Kernel Creation (was Mwave Winmodem)

ME dugan at passwall.com
Tue Dec 10 18:41:18 PST 2002


ME said:
[chop]
(Sorry, let me address the other Q's too)

> Shorter Rankin said:
>> OK so you want another rookie question?
>> I went to www.kernel.org and got
>> linux-2.4.20.tar.gz (new kernel
>> sources). Copied the tarball to
>> /usr/src ran gzip -cd linux-2.4.20.tar.gz | tar xvf -
>> So far so good. Now if I run configure am I
>> just installing the new kernel or am I
>> recompiling the whole system?

after you configure, and then:
# make clean && make dep && make bzImage && make modules && make
modules_install

(Which is a string of commands for your shell such that the rest of the
commands will not proceed if any one of the preceeding ones fails to
work.)

When you do this, you are only compiling a new kernel. Generally
speaking, the "whole system" often refers to the kernel and all of the
applications that suport its working.

Think of the kernel as this big program that manages memory, processes,
arbitration of access to hardware by applications (to/from). When you
compile a kernel, you compile a "program" (a special program) that is
often from 284kB to ~4MB or more (estimated). All of the other
qapplications should remain unchanged.

So, assuming you have apache running on the machine before the new
kernel, then after you boot with the new kernel (assuming you have all
of the support necessaryu for apache to run (networking, interface
support for your interfaces, etc.) then apache should start up when you
reboot with no alterations.

I give the above as an example, since I dont really know what you meant
by "whole system" and figure you can answer this yourself now. :-)

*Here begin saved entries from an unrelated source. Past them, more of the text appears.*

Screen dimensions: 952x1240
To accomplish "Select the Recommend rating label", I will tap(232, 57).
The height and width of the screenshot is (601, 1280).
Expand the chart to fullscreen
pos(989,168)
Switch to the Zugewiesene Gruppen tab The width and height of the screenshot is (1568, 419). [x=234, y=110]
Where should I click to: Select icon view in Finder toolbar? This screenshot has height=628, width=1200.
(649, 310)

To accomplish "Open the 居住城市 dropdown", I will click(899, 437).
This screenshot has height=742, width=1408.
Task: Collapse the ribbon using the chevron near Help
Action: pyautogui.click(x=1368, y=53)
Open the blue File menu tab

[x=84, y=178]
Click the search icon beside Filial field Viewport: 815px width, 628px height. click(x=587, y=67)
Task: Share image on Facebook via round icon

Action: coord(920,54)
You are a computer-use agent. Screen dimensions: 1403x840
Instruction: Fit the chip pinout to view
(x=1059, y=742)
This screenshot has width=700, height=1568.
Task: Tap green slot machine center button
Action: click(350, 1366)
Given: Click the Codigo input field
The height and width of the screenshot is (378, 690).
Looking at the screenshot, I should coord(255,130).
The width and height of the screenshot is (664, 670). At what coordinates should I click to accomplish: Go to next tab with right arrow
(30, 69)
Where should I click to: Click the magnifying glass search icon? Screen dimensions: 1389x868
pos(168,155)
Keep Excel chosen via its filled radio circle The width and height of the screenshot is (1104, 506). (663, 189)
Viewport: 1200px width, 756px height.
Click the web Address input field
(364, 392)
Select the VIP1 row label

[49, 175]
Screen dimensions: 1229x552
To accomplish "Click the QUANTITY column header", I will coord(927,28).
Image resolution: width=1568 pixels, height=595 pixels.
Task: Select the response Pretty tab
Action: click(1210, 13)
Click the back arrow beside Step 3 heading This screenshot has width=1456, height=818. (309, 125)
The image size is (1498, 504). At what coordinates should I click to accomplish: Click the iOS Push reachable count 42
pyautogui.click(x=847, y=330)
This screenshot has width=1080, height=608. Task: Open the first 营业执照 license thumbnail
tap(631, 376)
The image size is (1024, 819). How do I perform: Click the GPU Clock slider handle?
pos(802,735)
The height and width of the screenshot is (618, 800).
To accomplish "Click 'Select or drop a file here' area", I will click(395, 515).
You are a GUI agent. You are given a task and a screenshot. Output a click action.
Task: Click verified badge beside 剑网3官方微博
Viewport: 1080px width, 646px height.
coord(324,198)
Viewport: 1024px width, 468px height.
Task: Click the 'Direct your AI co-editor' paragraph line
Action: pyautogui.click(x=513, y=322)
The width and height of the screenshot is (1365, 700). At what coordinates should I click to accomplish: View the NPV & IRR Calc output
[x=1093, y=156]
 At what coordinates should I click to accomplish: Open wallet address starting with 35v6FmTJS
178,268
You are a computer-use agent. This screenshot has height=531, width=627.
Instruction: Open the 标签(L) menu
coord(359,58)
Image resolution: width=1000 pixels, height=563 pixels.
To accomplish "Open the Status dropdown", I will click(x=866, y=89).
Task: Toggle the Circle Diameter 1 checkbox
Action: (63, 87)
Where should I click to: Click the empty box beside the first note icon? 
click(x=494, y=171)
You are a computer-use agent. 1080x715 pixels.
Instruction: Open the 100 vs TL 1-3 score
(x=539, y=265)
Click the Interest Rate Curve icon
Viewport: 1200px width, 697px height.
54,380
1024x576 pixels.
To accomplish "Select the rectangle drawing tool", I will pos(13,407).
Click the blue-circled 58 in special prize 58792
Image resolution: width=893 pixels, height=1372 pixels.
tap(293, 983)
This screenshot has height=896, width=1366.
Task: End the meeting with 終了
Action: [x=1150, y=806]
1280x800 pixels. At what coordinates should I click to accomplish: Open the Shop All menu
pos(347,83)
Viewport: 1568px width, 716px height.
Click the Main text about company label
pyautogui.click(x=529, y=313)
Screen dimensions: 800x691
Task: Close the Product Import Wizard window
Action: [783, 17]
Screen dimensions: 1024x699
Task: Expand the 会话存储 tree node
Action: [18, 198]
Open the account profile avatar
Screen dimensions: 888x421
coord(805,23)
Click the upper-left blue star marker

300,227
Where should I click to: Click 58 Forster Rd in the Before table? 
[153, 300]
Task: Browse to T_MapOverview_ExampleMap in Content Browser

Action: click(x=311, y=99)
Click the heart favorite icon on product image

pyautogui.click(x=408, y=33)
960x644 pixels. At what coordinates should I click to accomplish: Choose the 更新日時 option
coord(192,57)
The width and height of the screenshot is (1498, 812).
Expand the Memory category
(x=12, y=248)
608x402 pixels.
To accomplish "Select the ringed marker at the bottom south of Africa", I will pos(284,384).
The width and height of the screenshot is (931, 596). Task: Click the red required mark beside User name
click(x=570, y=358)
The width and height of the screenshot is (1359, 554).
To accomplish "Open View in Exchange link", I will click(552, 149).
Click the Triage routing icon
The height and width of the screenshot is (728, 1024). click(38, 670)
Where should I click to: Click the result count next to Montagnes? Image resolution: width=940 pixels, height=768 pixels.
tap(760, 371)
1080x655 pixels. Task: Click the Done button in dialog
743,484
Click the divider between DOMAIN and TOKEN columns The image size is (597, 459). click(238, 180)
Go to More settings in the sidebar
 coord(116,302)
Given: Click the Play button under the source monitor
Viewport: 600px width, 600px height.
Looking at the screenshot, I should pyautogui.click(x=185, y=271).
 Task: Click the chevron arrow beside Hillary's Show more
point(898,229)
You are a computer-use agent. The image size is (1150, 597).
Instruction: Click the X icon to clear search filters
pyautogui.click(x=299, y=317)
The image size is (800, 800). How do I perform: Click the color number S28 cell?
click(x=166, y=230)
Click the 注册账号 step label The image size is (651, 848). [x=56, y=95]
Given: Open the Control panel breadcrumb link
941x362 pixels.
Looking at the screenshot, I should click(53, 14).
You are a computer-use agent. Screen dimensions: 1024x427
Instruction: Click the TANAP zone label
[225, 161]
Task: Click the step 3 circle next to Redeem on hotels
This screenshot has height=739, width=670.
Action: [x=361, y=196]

>> The existing kernel is 2.4.18-14
>> RH 8 demo. Do I need to
>> create a symbolic link somewhere?

Often, after I download a new kernel to /usr/src , I will make sure any
folder "linux" is renamed to a folder that describes the name. (*then* I
will unpack the new kernel in /usr/src. Why? Sometimes, kernel src trees
extract to a dir called "linux" and that could extract and overwrite the
contentsof such a filder if it were there. (If, there was a symlink from
/usr/src/linux to another location, I would instead delete it.)

After you extract your kernel source, you may want to move it to a new
dir. I often use the naming scheme "linux-2.4.x" where the kernel
version follows "linux-". This allows me to keep multiple source trees.
After the source tree is moved, then I create a new symlink from
/usr/src/linux to the dir.

There was an older method withere /usr/include dirs were linked to linux
header files, but it is beyond the scope of this e-mail which is too
long anyway. :-/

>> Can I run menuconfig and if so
>> from what directory? Among
>> other things I want to build in
>> support for an old Iomega
>> Zip 100 parallel drive.

You would run :
# make menuconfig
from the base dir of the new linux source. Some of the basic information
was provided in the previous e-mail. You may want to read a kernel
compiling how-to for really good information on making a new kernel...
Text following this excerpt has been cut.